To do.
Each line from the one that has "Click the megaphone feedback icon in header" through the final line of the listing is to be written out exactly, and no other line is.

Input material.
■ ■ ■ ■ ■ ■ ■

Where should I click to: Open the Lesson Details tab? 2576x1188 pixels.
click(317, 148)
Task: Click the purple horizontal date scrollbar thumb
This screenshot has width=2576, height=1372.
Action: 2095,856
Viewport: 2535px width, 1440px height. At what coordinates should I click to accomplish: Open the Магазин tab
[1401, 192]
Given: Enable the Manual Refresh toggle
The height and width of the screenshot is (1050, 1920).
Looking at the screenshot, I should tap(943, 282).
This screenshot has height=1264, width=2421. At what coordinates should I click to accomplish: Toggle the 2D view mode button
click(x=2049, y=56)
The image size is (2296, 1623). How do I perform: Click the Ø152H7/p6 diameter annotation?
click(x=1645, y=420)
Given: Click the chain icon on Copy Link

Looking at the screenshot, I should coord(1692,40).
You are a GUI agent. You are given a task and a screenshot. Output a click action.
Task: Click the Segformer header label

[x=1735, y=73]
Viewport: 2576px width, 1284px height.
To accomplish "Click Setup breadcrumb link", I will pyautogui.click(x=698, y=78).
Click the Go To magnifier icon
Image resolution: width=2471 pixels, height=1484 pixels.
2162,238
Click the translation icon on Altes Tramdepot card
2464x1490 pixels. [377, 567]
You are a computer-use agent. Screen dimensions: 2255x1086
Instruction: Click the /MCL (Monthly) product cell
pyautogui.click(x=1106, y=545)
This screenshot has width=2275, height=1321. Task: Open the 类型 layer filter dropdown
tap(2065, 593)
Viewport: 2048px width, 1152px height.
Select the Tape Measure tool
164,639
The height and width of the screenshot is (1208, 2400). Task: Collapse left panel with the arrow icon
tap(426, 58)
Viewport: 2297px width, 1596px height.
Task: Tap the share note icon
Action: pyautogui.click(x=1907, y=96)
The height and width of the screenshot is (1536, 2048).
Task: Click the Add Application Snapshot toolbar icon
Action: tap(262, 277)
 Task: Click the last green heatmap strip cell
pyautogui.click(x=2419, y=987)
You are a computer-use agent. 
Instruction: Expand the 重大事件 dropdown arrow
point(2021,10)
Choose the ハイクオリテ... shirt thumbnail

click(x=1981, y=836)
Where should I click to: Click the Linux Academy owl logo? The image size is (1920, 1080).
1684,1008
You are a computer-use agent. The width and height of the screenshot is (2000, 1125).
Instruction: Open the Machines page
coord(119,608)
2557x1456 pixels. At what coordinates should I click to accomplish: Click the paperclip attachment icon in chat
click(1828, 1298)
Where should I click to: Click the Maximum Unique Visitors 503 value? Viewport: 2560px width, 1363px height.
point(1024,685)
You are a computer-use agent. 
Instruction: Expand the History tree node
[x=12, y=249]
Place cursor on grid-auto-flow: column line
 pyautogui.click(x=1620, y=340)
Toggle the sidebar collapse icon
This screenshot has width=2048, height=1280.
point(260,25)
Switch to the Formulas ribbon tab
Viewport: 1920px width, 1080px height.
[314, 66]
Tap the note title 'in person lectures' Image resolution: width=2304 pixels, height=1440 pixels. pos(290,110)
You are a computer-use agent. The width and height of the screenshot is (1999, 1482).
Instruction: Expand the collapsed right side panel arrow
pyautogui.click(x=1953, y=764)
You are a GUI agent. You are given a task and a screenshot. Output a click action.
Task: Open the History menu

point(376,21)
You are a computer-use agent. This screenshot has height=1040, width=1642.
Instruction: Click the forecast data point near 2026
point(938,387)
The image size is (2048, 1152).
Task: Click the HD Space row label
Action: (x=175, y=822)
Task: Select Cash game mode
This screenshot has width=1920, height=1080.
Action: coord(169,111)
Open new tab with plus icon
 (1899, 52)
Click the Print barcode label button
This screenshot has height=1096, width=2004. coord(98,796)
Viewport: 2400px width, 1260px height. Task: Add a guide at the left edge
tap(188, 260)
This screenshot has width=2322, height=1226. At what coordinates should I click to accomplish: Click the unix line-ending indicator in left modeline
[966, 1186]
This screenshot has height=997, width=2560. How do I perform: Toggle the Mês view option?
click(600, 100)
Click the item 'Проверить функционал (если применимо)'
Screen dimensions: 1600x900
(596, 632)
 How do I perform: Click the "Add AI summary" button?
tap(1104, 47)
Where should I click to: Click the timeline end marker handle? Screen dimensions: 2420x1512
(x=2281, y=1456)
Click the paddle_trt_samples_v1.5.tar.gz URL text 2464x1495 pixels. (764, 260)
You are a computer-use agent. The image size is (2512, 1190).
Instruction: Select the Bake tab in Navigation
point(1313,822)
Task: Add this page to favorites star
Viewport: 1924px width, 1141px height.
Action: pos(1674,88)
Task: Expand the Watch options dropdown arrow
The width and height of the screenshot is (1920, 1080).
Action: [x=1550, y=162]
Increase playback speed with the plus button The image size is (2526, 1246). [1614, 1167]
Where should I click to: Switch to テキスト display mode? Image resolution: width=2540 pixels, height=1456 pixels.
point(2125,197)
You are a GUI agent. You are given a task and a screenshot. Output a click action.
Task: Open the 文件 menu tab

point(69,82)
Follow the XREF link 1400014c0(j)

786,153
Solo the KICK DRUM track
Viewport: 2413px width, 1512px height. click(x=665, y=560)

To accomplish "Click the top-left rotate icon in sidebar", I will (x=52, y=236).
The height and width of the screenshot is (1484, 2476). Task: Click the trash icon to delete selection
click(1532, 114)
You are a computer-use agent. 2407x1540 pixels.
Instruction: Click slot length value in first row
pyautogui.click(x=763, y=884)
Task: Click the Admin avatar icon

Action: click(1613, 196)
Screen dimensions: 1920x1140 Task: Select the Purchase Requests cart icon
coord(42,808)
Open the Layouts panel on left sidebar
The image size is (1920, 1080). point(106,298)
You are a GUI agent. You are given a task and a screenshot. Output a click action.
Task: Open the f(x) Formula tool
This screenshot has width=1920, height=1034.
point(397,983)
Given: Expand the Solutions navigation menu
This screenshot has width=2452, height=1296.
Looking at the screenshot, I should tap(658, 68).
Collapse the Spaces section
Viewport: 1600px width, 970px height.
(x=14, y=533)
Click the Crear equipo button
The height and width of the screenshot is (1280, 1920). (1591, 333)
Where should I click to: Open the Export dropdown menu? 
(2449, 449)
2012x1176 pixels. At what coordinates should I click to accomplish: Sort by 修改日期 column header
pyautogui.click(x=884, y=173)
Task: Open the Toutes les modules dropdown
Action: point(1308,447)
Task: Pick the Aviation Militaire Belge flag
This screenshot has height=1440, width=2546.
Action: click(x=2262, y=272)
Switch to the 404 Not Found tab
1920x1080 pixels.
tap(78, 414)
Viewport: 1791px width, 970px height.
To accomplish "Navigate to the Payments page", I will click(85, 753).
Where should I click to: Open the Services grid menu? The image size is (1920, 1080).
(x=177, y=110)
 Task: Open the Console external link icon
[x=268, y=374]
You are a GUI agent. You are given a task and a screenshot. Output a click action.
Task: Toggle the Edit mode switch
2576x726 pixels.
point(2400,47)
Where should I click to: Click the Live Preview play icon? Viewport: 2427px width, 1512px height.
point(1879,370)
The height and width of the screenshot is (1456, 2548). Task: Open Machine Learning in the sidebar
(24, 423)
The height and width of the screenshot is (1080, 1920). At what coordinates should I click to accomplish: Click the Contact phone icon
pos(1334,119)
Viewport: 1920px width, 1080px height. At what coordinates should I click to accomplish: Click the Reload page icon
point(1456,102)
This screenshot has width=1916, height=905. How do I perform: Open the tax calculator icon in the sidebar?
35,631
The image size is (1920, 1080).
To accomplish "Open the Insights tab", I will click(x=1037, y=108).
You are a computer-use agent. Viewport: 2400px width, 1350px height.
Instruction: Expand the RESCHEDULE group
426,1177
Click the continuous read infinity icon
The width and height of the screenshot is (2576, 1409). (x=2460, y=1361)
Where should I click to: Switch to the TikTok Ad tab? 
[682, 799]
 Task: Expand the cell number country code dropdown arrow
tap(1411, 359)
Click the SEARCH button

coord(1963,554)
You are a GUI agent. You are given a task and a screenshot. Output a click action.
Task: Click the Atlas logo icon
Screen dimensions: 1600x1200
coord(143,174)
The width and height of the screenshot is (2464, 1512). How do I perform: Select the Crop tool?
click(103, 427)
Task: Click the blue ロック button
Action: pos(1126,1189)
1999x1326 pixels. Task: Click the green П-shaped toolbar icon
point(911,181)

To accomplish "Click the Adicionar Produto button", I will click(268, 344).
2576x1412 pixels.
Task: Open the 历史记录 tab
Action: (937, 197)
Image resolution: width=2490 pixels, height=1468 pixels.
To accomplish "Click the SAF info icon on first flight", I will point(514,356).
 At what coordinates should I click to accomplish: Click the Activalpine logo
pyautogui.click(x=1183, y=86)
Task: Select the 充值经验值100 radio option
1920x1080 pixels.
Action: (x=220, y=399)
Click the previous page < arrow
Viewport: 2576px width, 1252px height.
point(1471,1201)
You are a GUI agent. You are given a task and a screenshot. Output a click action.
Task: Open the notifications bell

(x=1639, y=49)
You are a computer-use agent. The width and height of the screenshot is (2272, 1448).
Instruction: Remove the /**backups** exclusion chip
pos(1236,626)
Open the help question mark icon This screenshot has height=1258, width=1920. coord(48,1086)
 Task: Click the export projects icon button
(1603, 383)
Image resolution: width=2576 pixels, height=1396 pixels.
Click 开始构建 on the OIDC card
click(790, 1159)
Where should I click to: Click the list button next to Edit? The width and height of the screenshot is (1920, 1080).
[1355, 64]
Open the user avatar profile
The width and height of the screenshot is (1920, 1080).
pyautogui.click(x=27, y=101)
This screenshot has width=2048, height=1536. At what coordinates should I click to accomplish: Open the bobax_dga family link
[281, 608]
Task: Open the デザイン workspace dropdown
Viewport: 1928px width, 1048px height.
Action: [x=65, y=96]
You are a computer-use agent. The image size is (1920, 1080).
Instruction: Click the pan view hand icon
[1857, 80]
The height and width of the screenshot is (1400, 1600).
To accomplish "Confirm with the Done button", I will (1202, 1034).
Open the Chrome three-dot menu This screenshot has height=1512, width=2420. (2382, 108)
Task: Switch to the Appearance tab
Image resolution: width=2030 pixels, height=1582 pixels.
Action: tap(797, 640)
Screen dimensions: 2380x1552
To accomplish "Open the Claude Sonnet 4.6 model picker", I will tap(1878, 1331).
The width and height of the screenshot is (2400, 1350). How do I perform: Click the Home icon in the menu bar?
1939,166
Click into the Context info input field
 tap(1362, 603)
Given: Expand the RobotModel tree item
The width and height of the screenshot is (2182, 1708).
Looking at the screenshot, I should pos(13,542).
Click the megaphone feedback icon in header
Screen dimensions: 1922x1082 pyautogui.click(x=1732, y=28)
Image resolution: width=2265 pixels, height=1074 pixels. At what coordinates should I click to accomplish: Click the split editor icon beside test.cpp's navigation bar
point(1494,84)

■ ■ ■ ■ ■ ■ ■

Answer section.
Click the megaphone feedback icon in header
Screen dimensions: 1922x1082 pyautogui.click(x=1732, y=28)
Image resolution: width=2265 pixels, height=1074 pixels. At what coordinates should I click to accomplish: Click the split editor icon beside test.cpp's navigation bar
point(1494,84)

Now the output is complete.